Decentralized Valuations: A major advantage of trading forex with the bitcoin is that the bitcoin is not tied to a central bank. Digital currencies are free from central geopolitical influence and from macroeconomic issues like country-specific inflation or interest rates.

High Leverage: Many forex brokers offer leverage for bitcoin trades. Experienced traders can use this to their benefit. However, such high margins should also be approached with great caution as they magnify the potential for losses.

Low Deposit Amount: A trader can start with as little as $25 with some bitcoin forex trading firms. A few forex trading firms have even offered promotions like a matching deposit amount. Traders should check that the broker is legitimate and appropriately regulated.

Low Cost of Trading: Most forex brokers that accept cryptocurrency are keeping brokerage costs very low to attract new clients.

Security: You don’t need to reveal your bank account or credit card details to make a bitcoin transaction. This is a big advantage in terms of cost and financial security.

No Global Boundaries: Bitcoin transactions have no global boundaries. A trader based in South Africa can trade forex through a broker based in the United Kingdom. Regulatory challenges may remain a concern, but if both traders and brokers are willing to transact, there are no geographical boundaries.

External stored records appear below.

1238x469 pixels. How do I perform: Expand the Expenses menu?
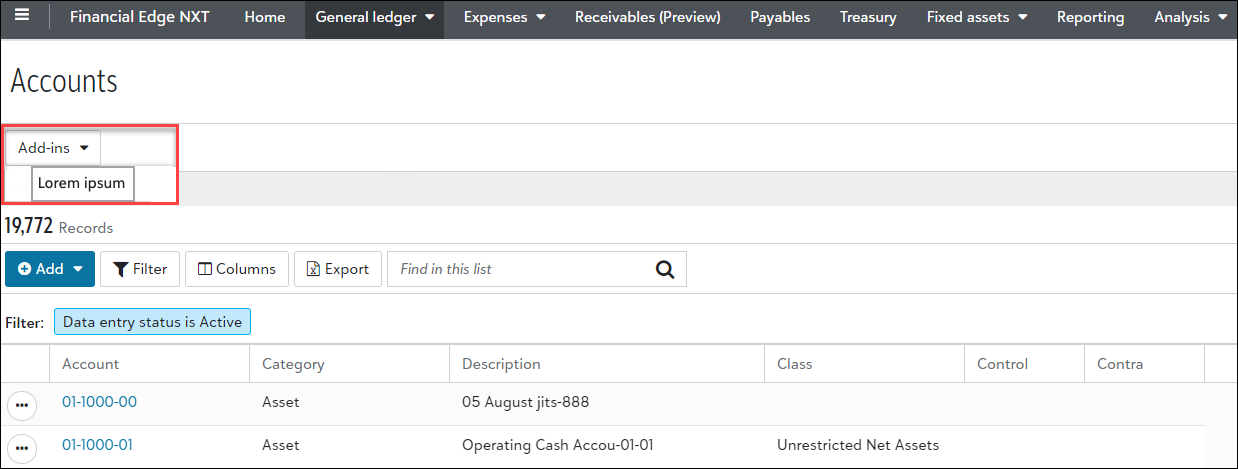tap(504, 17)
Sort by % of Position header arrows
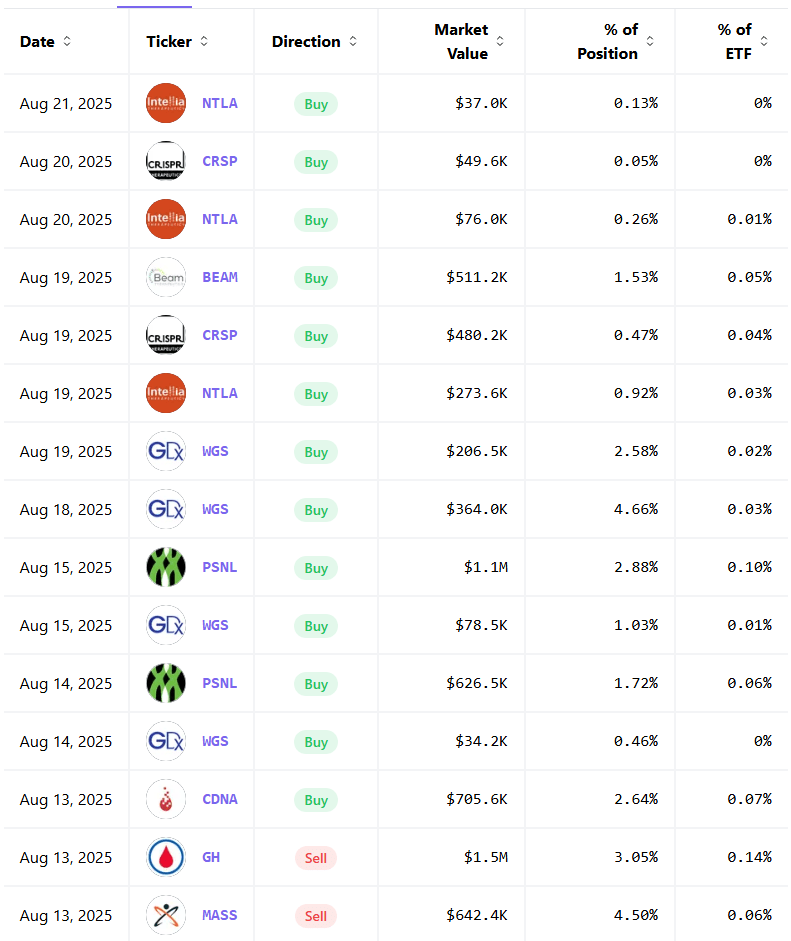 (x=650, y=41)
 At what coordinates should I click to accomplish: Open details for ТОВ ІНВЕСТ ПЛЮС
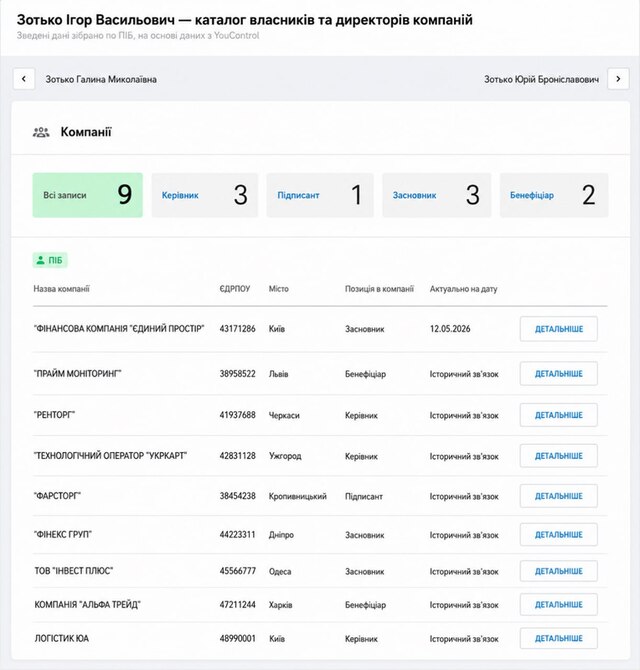[558, 571]
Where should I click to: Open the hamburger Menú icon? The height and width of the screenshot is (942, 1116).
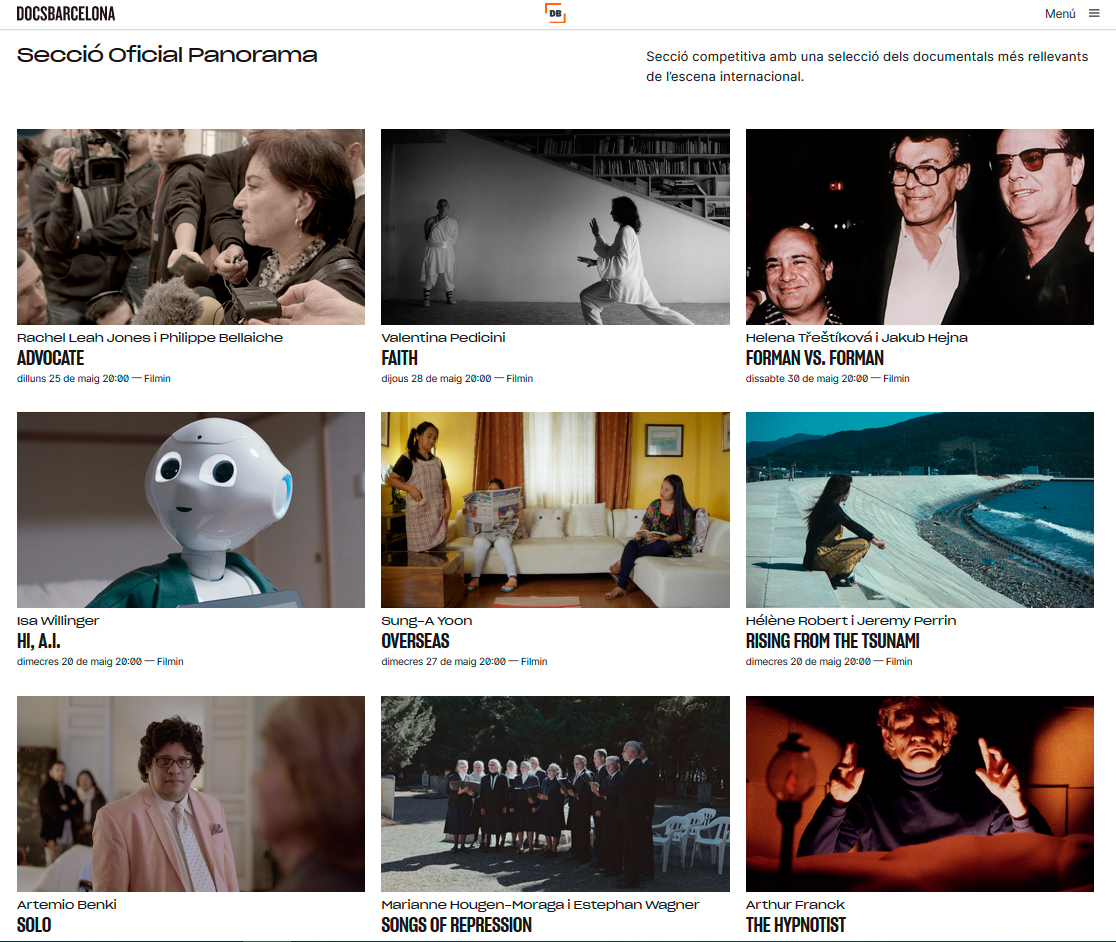coord(1094,14)
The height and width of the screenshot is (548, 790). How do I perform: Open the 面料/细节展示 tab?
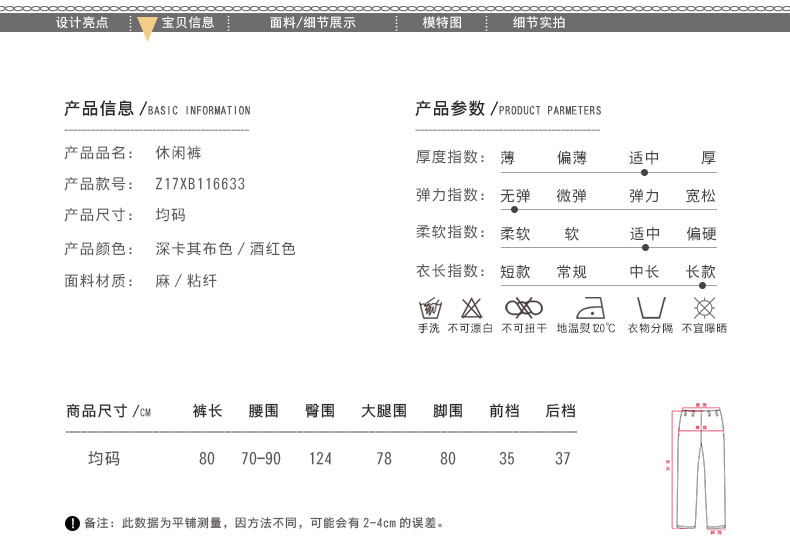coord(313,22)
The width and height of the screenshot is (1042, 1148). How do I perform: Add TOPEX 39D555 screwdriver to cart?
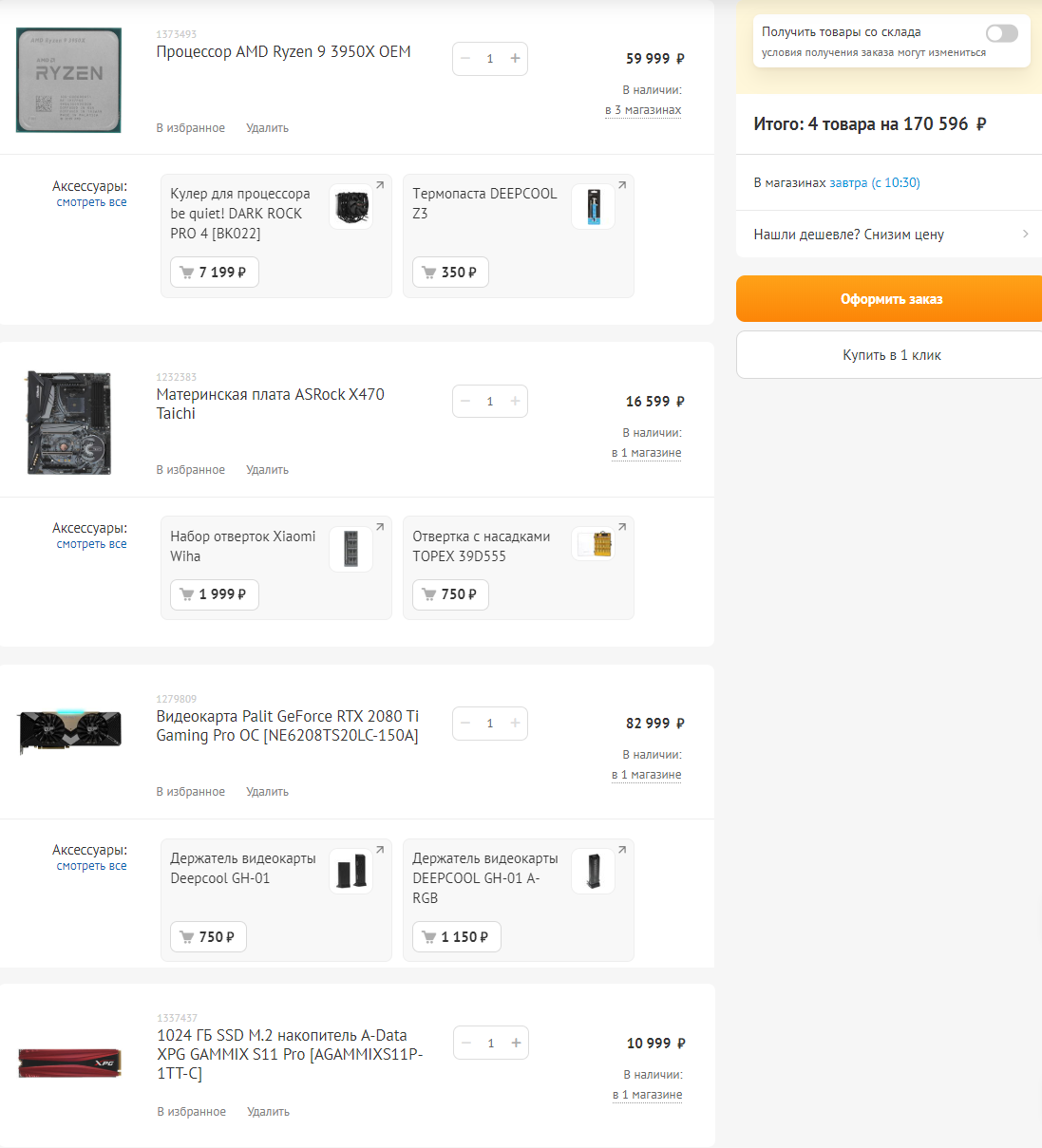[450, 594]
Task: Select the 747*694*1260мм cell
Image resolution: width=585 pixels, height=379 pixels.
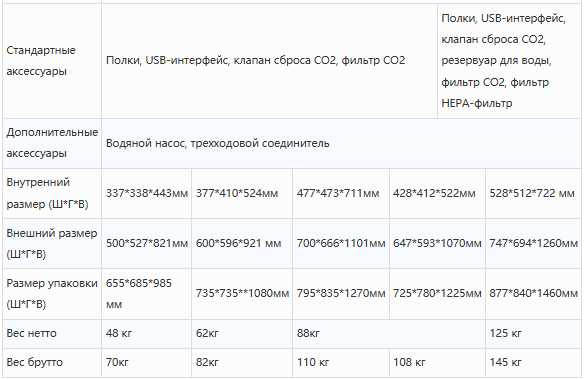Action: [x=534, y=244]
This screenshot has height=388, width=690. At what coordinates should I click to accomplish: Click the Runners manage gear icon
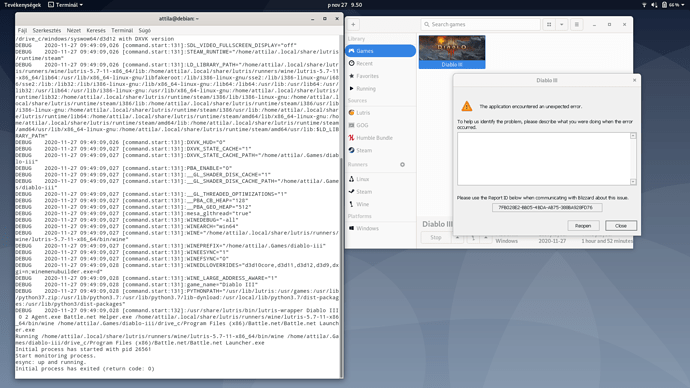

•Risks of Trading Forex with Bitcoin

Different Exchange Rates: Bitcoin trades on multiple exchanges and exchange rates vary. Traders must ensure they understand which bitcoin exchange rates the forex broker will be using.

U.S. Dollar Rate Risk: While receiving bitcoin deposits from clients, almost all brokers instantly sell the bitcoins and hold the amount in U.S. dollars. Even if a trader does not take a forex trade position immediately after the deposit, he or she is still exposed to the bitcoin-to-U.S. dollar rate risk from deposit to withdrawal.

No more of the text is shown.